**WORK INSTRUCTION:** Could you copy every line of the data that contains "will"?
================
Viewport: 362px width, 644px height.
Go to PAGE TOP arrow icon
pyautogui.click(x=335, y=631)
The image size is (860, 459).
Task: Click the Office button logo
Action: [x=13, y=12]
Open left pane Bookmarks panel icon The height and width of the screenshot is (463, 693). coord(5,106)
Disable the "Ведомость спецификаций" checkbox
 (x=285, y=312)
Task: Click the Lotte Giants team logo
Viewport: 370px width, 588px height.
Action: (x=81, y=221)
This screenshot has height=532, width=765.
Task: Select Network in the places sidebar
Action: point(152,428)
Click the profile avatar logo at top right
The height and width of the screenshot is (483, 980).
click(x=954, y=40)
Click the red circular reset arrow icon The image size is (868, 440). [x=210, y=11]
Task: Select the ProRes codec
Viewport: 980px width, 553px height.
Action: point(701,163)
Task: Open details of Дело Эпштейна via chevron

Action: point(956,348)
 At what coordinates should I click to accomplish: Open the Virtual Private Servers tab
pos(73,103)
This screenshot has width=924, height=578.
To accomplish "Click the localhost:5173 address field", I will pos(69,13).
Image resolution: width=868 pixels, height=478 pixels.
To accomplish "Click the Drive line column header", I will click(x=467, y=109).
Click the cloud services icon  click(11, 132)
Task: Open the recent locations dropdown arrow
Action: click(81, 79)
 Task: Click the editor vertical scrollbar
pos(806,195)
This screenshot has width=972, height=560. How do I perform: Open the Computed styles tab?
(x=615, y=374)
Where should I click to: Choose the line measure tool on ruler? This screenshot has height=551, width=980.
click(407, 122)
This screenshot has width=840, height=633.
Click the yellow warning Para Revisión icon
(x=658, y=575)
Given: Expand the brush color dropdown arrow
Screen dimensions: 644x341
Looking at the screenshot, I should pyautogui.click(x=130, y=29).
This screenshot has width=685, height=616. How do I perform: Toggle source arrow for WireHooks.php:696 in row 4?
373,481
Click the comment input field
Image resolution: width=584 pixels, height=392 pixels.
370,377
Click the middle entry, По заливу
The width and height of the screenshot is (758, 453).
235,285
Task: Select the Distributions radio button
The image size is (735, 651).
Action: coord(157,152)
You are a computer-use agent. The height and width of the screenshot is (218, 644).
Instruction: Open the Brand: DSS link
================
**YOUR RESPONSE:**
To accomplish "Click the localhost:5173 address field", I will pos(69,13).
To accomplish "Click the Drive line column header", I will click(x=467, y=109).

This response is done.